The Need for Continuing Federal Judiciary Education Regarding the 2015 FRCP Amendments
Despite their overall effectiveness, there remains the difficulty of getting courts to properly apply the amended Rules. Nowhere is this phenomenon more apparent than in a multidistrict litigation involving price fixing in the pharmaceutical industry.
January 08, 2020 at 09:30 AM
7 minute read
The 2015 amendments to the Federal Rules of Civil Procedure (FRCP) have been heralded for their innovation and effectiveness in addressing discovery disputes. While far from perfect, the Rules changes—when applied—have generally helped counsel, clients, and the courts advance the tripartite mandate from FRCP 1 "to secure the just, speedy, and inexpensive determination" of litigation.
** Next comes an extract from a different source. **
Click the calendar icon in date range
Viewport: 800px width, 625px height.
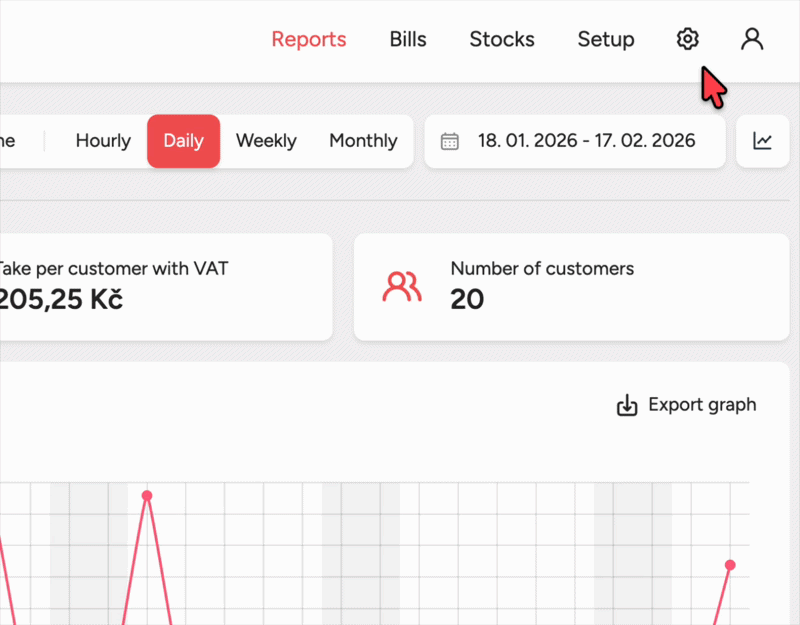450,141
Despite their overall effectiveness, there remains the difficulty of getting courts to properly apply the amended Rules. In some instances, courts have not looked to the FRCP amendments for direction in governing the discovery process or otherwise resolving discovery disputes. Instead, courts have relied on abrogated provisions from the FRCP, outdated or inapposite case authority, or even gut calls to manage discovery issues. As U.S. District Judge David Campbell observed in In re Bard IVC Filters Prods. Liab. Litig. regarding this unfortunate trend: "Old habits die hard.
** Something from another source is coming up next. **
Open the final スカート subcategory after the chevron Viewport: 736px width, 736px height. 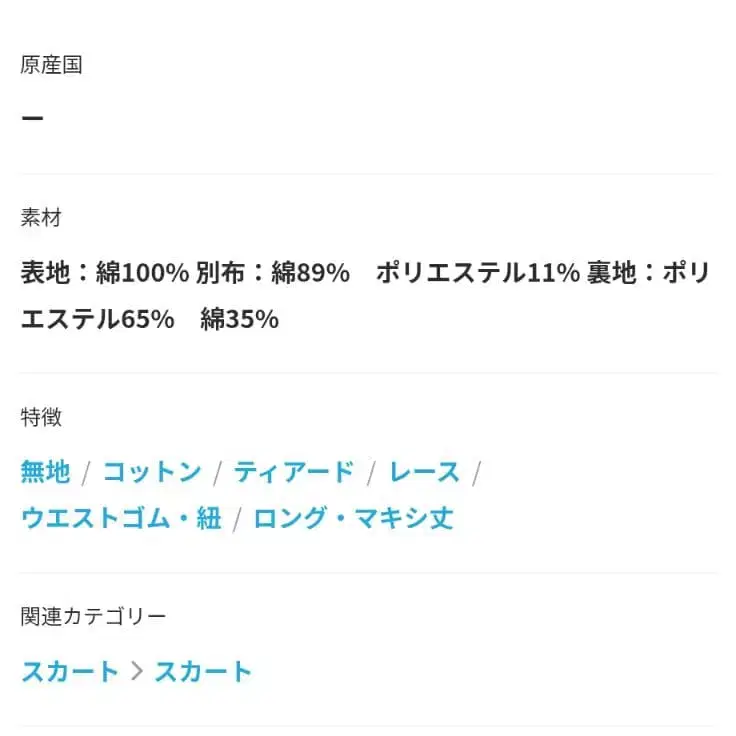click(x=203, y=671)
Nowhere is this phenomenon more apparent than in a multidistrict litigation involving price fixing in the pharmaceutical industry. In re Generic Pharms. Pricing Antitrust Litig. from the Eastern District of Pennsylvania represents a troubling failure by the federal judiciary to follow the current FRCP regime.
|The Case Management Order
In Generic Pharmaceuticals, the court issued a case management order (CMO) designed "to move the litigation forward." In an apparent effort to do so, the CMO delineates provisions that are strikingly overbroad and violate fundamental aspects of federal discovery procedure.
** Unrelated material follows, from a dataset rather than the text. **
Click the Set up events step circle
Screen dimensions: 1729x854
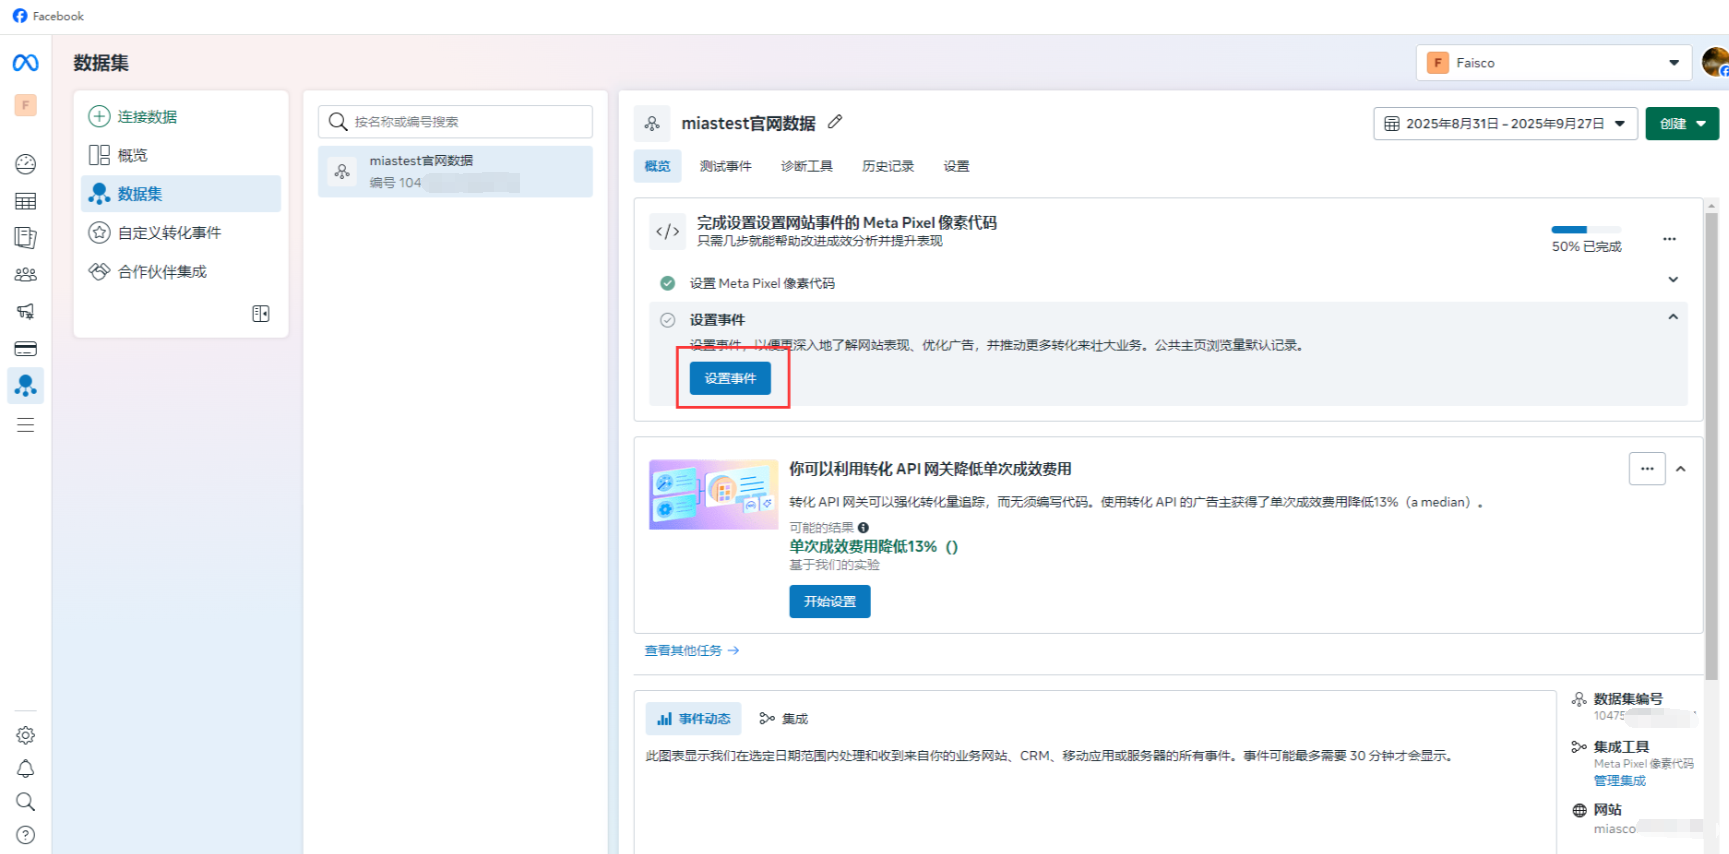pos(667,320)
The first problematic provision from the CMO is a preservation mandate for "any and all communications in any potentially relevant custodial file." This expansive "any and all" requirement, coupled with an increase in the scope of discovery to "potentially relevant" materials," will likely necessitate the retention of any number of irrelevant communications including emails, chats, text messages, and the like. Such a provision runs counter to FRCP 37(e), which was designed to reduce such overly broad preservation burdens.
The CMO also requires the parties' search terms to include, at a minimum, "all drugs named in any complaint and all Defendants." By mandating that the responding parties identify every document which references the drugs at issue in the litigation, this provision essentially guarantees a sweeping scope of information—much of it likely irrelevant—subject to inclusion in the discovery process. This runs contrary to search term best practices, which generally frown on the use of generic terms, along with other words or phrases that will typically result in over-inclusive search results (such as in 2008's Victor Stanley, Inc. v. Creative Pipe, Inc. in the District of Maryland.)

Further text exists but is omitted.